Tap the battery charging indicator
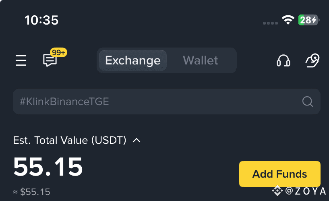The width and height of the screenshot is (329, 201). click(x=308, y=20)
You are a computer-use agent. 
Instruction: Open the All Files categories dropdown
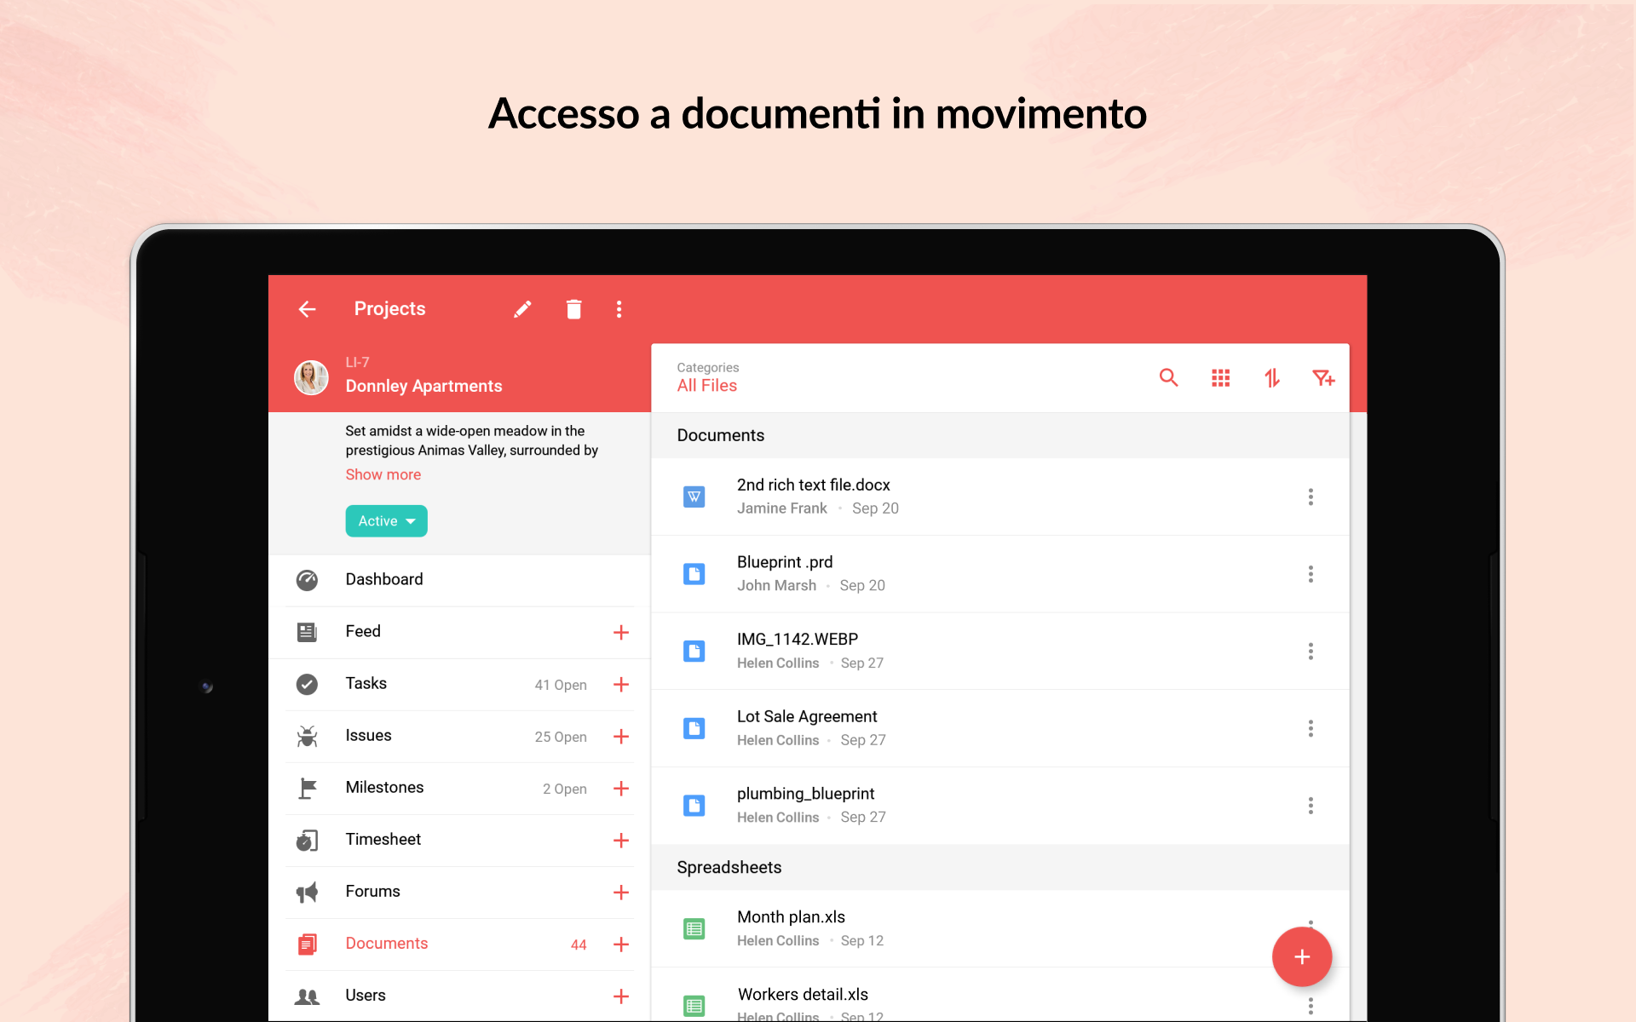tap(707, 377)
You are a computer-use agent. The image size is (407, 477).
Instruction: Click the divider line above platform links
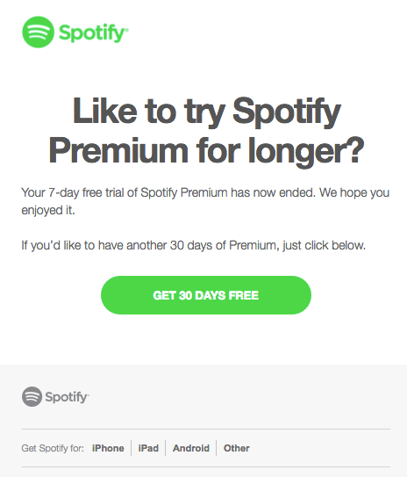pos(206,430)
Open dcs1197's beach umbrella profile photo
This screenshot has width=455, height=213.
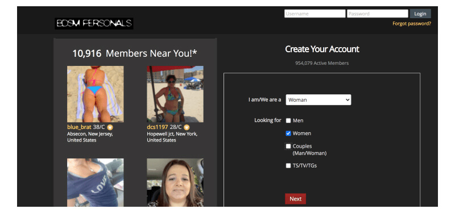[175, 94]
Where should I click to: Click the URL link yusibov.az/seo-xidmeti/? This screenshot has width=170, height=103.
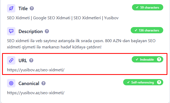click(36, 70)
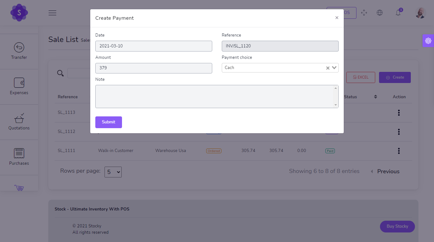The width and height of the screenshot is (434, 242).
Task: Click the notifications bell with badge
Action: point(398,13)
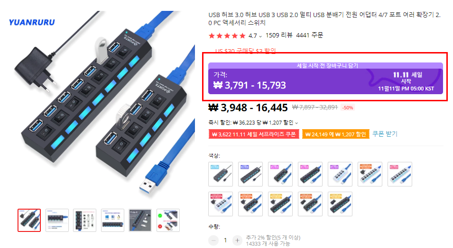453x248 pixels.
Task: Pick the first variant in second color row
Action: coord(221,204)

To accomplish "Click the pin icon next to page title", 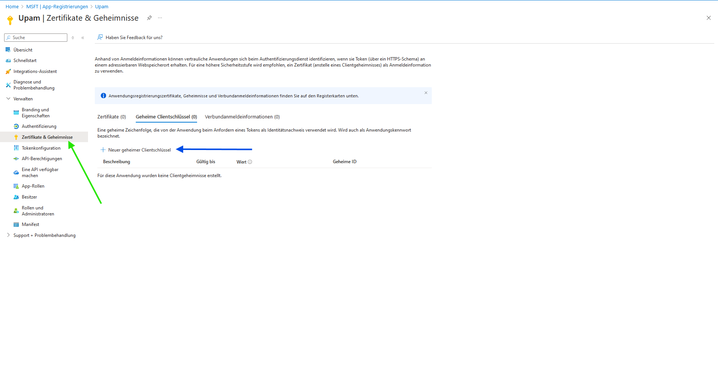I will click(149, 18).
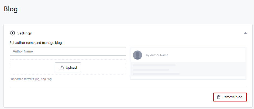This screenshot has width=254, height=109.
Task: Click the "Set author name and manage blog" description
Action: (36, 43)
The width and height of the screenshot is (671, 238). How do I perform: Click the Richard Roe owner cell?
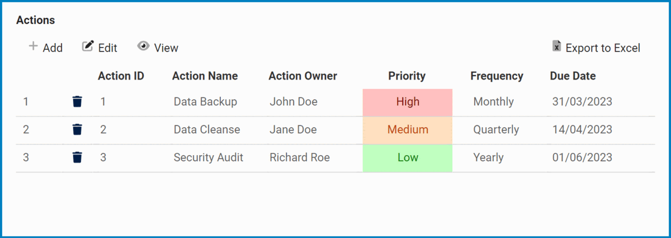tap(300, 158)
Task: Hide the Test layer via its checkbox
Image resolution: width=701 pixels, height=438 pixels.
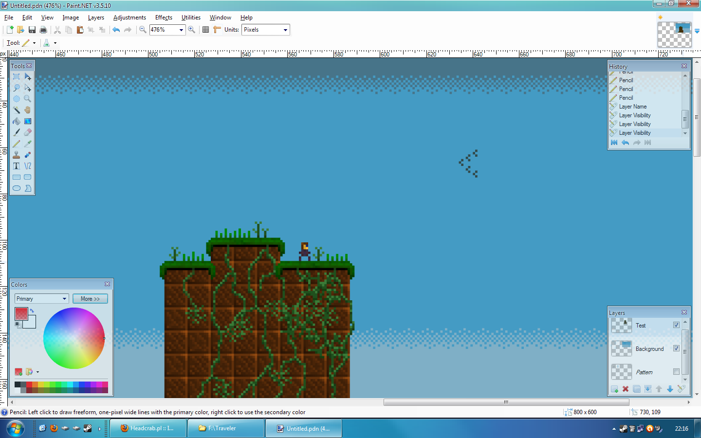Action: point(676,325)
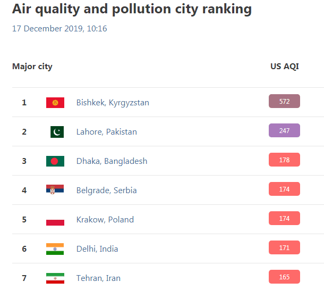Open the Bishkek, Kyrgyzstan city link
324x290 pixels.
pos(113,103)
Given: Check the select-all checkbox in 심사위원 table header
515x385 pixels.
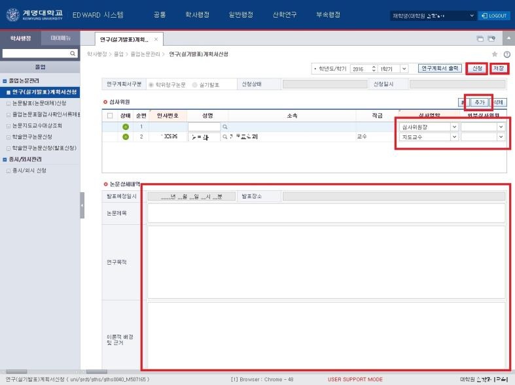Looking at the screenshot, I should click(109, 115).
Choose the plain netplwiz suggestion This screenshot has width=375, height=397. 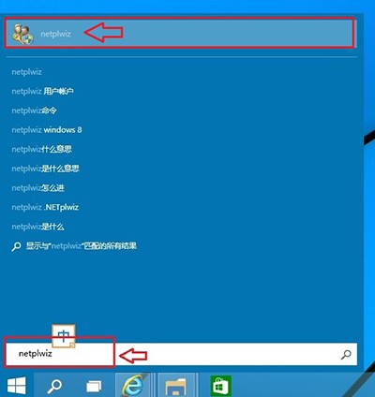click(26, 72)
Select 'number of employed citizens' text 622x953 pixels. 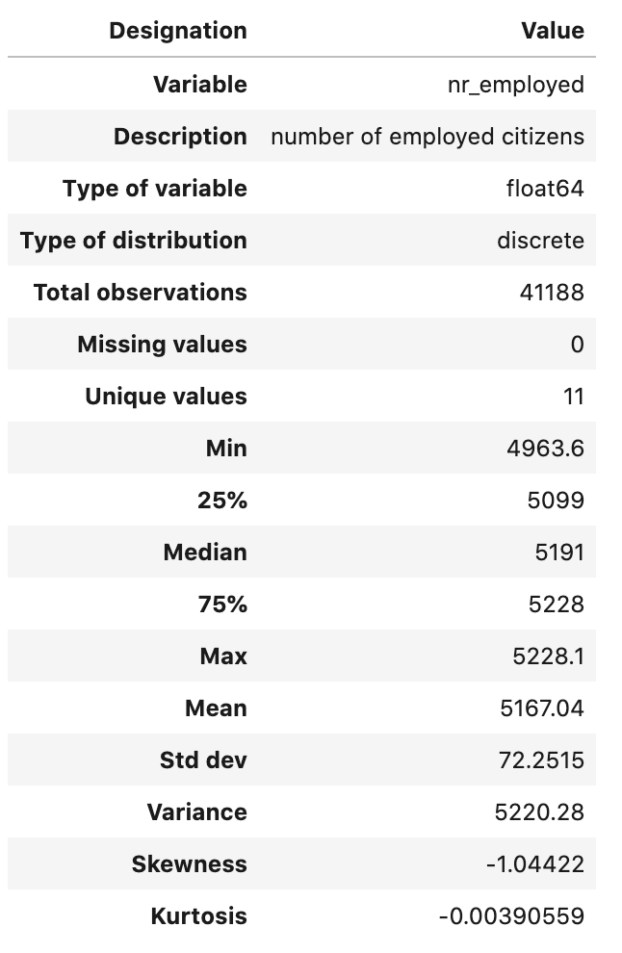[x=428, y=136]
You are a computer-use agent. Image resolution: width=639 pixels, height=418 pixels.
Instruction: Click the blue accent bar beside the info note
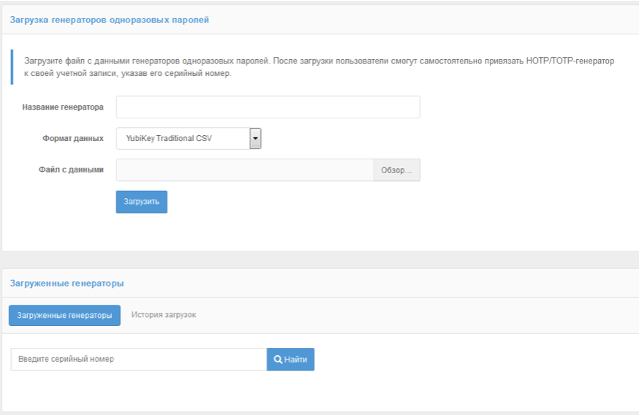click(12, 67)
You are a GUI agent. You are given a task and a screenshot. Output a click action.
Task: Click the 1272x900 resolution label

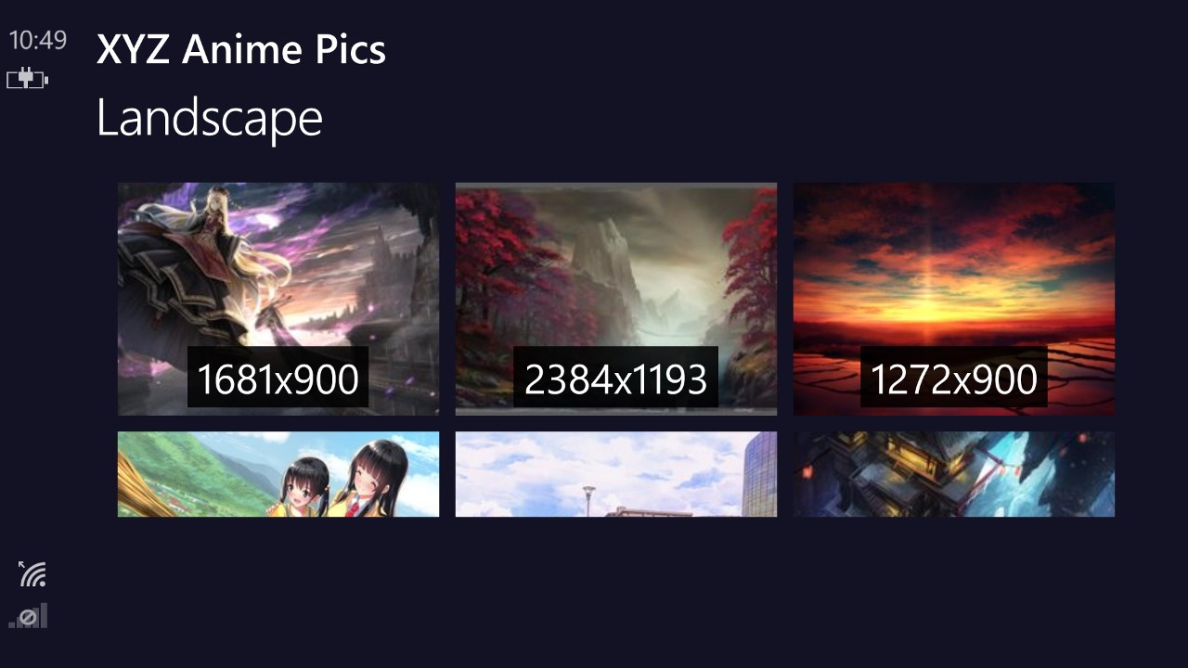coord(953,379)
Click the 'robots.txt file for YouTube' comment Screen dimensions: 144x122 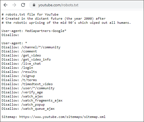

* WHAT THE EXERCISE ASKS:
Please go through the data above and copy each line containing the word "computer".

* FINISHED TASK:
You are a computer-use agent. 
You are a computer-use agent. The image size is (407, 477).
You are a computer-use agent. Image resolution: width=639 pixels, height=418 pixels.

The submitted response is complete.